University of California System’s Fishy New Admissions Policies

California voters banned state universities from using race-based admissions 13 years ago. But anybody who thought that this would prompt university officials to give up their grand diversity designs and admit students based on merit had to be living on Forrest Gump Land. Everybody else on Planet Earth should not be surprised that the admissions policies recently announced by the University of California will continue to play racial favorites. The surprise only is that the group that they appear designed to help this time is not some socially victimized, historically discriminated, politically marginalized, economically depressed minority. Rather the anointed group this time is none other than majority whites. (Yes, whites are still a majority in the Golden State — although barely!)

The new policies — that represent the biggest change in UC admissions since 1960 — were announced without much advance notice a couple of months ago. They will no longer require prospective applicants to take two subject SAT exams. And they will reduce the number of students guaranteed admission based on grades and test scores. Instead, the policy will consider anyone who completes the required high school courses, takes the general SAT or ACT exams and maintains a 3.0 GPA.

The big losers under the new policy will be Asian Americans. They constitute only 12% of the Golden State’s population. But thanks to their nasty tendency to ace standardized tests and school exams, they account for 40% of the students at UCLA; 53% at Berkley; 50% at UC-San Diego and 54% at Irvine.

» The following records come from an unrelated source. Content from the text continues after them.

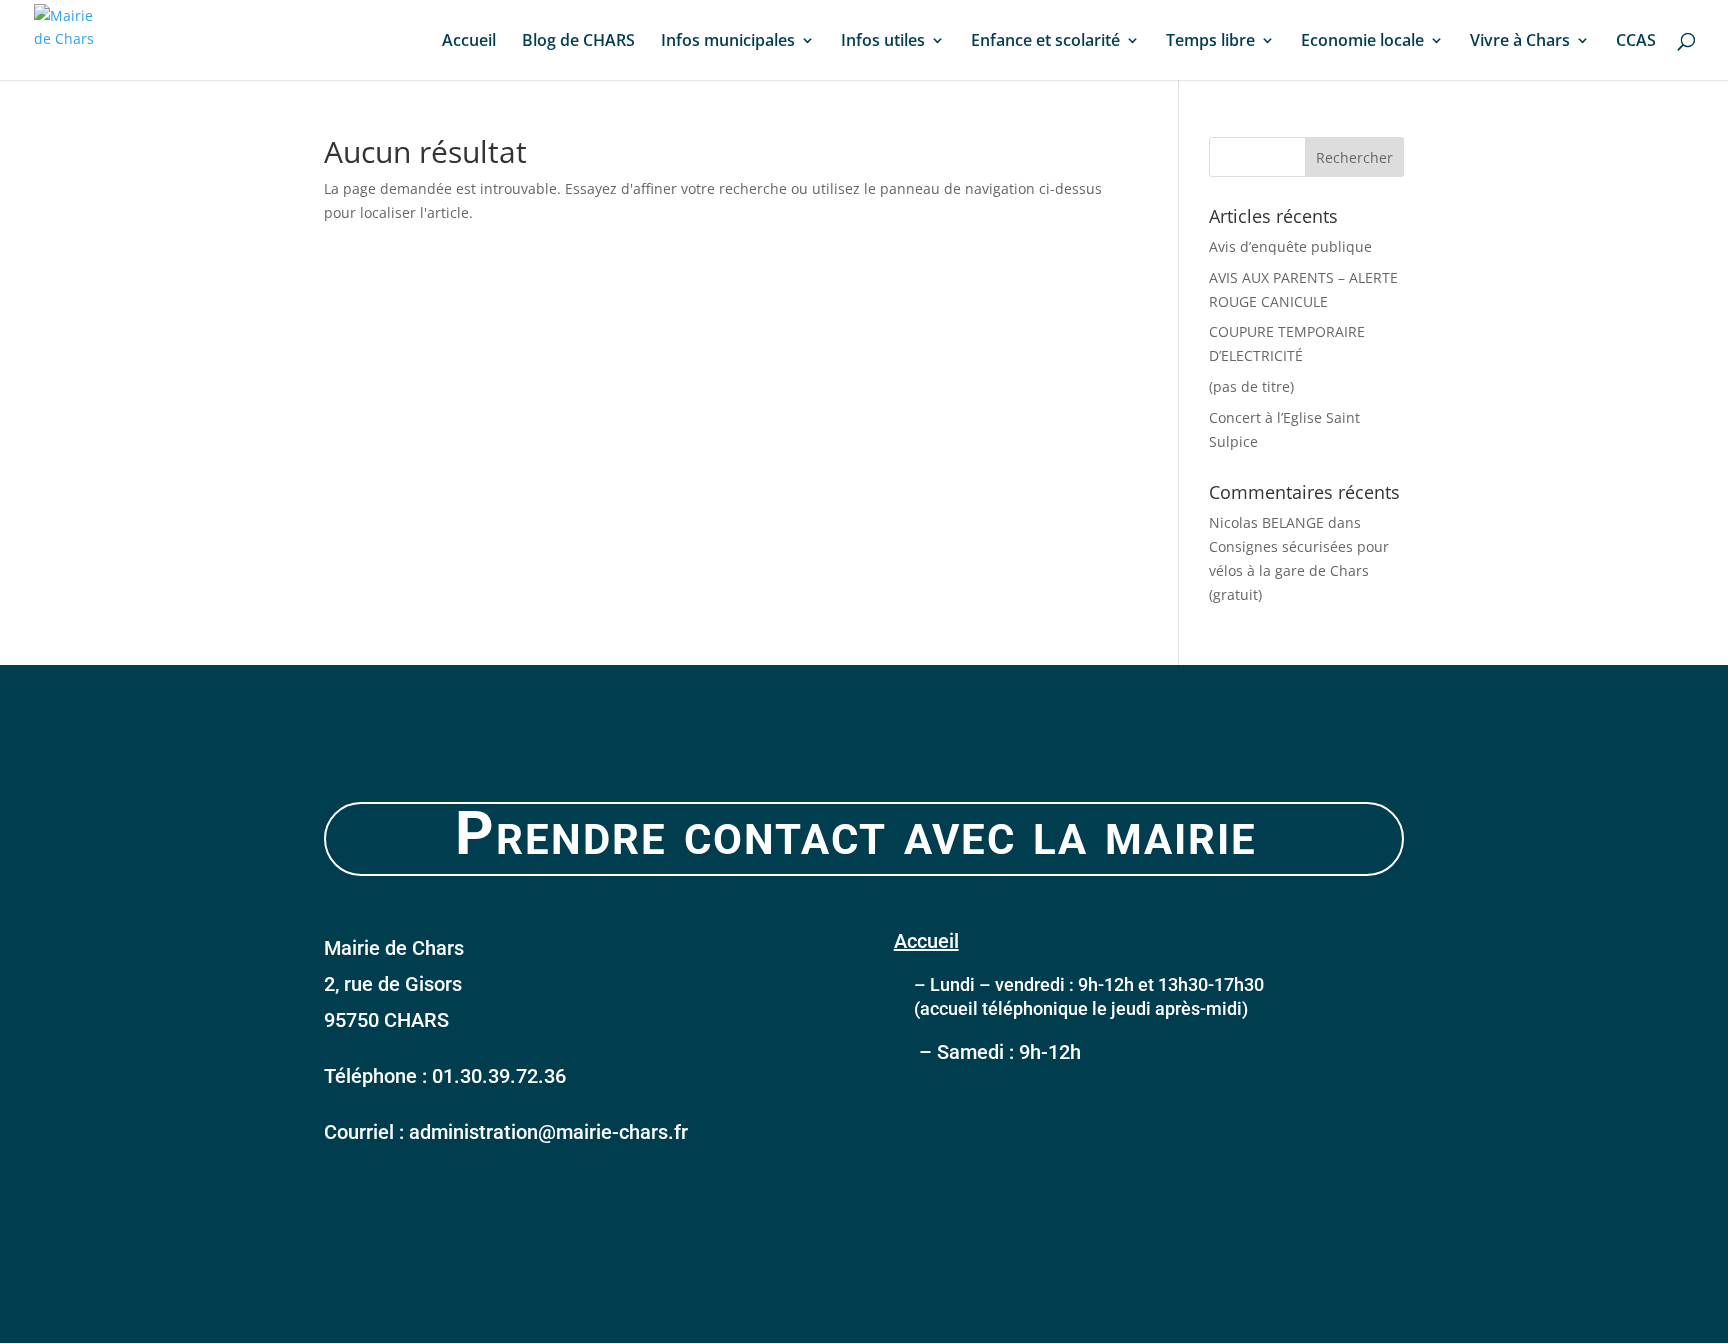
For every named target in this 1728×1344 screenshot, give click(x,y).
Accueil (469, 42)
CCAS (1636, 42)
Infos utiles (883, 42)
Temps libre (1210, 42)
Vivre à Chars (1520, 42)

Naturally, diversity-minded officials can’t have that. A study they commissioned before they diluted the admission standards — but have since tried to bury — found that by using the new criteria they could cut Asian American numbers from 36% to 29-32%, keep black and Hispanic numbers flat; and raise white numbers by 6 to 10%!

Asian American groups, predictably, are going red hot crazy like a white-bread Brit who’s just consumed a five-chilly-rated Vindaloo supper. California is one of the few states where Asians have gotten a fair shake ever since Prop 209 scrapped race-based preferences that favored blacks and Hispanics and UC regents scuppered legacy preferences that favored white candidates. (Both efforts were spearheaded by Ward Connerly). Indeed, as I had reported in a Reason magazine article last year, a study by Princeton University’s Tom Espenshade of a dozen selective colleges found that racial preferences gave black and Hispanic candidates an advantage of 230 and 185 extra SAT points respectively. And preferences for legacy candidates gave many white candidates an edge of 160 points. By contrast, being Asian American represented a 50 SAT-point disadvantage. This means Asian Americans have to score anywhere from 280 to 230 points better than blacks and Hispanics and 210 better than legacy whites to get accepted in the best colleges. Indeed, except in California, Asian Americans are the new Jews.

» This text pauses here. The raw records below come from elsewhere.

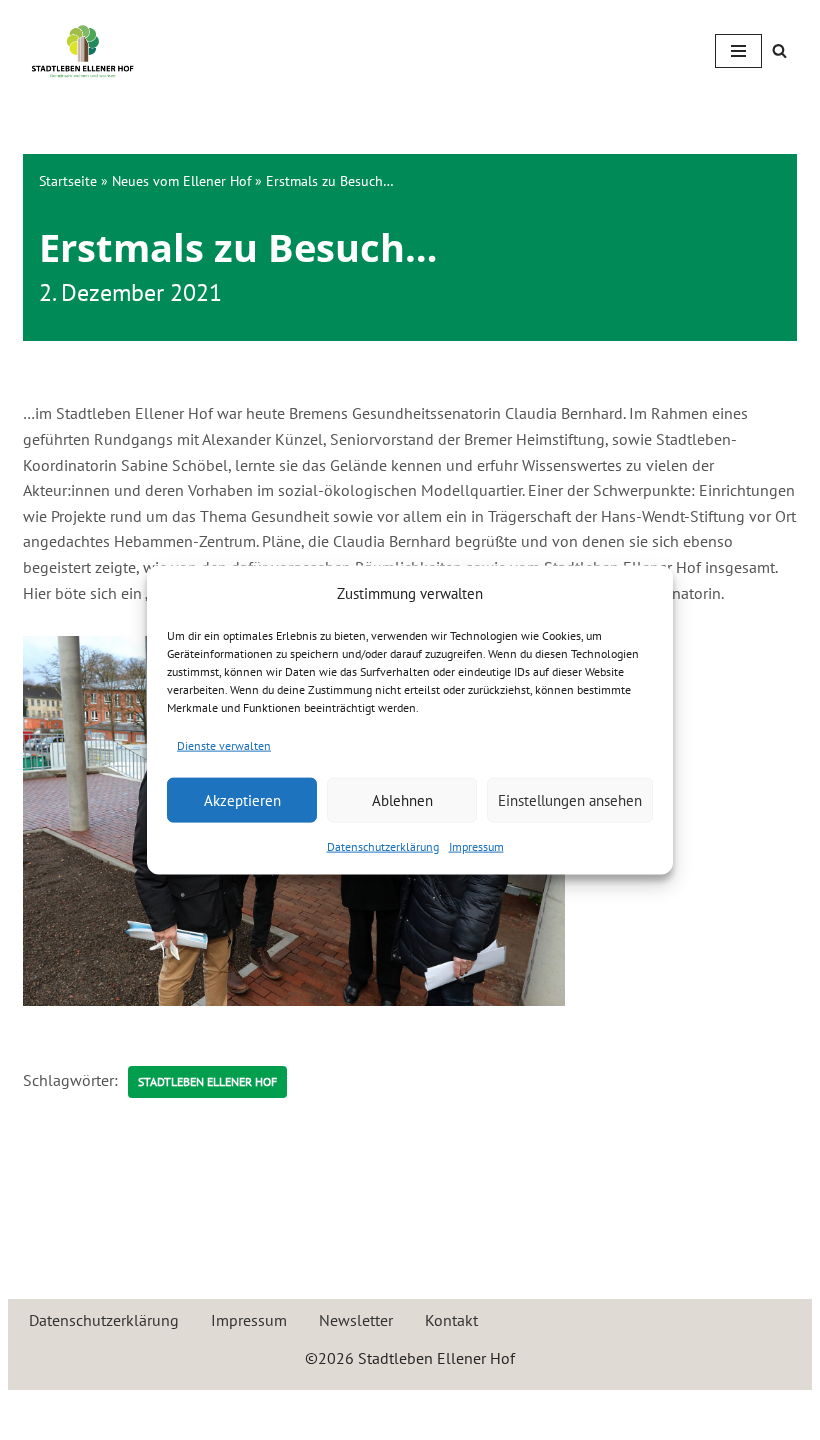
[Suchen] (779, 50)
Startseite (68, 181)
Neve (316, 1410)
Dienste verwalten (224, 744)
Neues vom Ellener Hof (181, 181)
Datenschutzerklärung (383, 846)
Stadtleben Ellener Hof (207, 1081)
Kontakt (451, 1320)
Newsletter (356, 1320)
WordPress (487, 1410)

But even though the reaction of Asian Americans is understandable, the new policies are race neutral and hence likely not challengeable on constitutional or legal grounds. Moreover, if the purpose of the new policies was really to give the widest possible swath of California students a shot at a higher education — as university officials claim is the case — then there would be nothing objectionable about them, regardless of their impact on any particular group. Arguably, there is something downright offensive about the very idea of elite public universities whose mission requires them to keep their campuses explicitly off-limits to a huge chunk of the public that pays their bills.

But that emphatically is not the purpose of California’s new standards. If it was then university officials would establish a basic admission criterion and then use some kind of a lottery system to hand out slots to qualified applicants. But California university officials have given no indication that that’s what they will do. Rather, there is every reason to believe that they will pick the winners and losers in the admissions game based on some amorphous, subjective criteria. This means that they will gain enormous new discretion to decide the fate of thousands of students that they never had when they applied objective, standards-based criteria. This kind of arbitrary authority in the hands of bureaucrats inevitably ends up serving the interests of the privileged. That’s what’s happening at the University of California.

“The primary goal (of the new standards),” insists UC President Mark Yudof, “is fairness and eliminating barriers that seem unnecessary.” But no matter how hard he tries to serve his admissions policies as kosher — they smell like spoilt gefilte fish!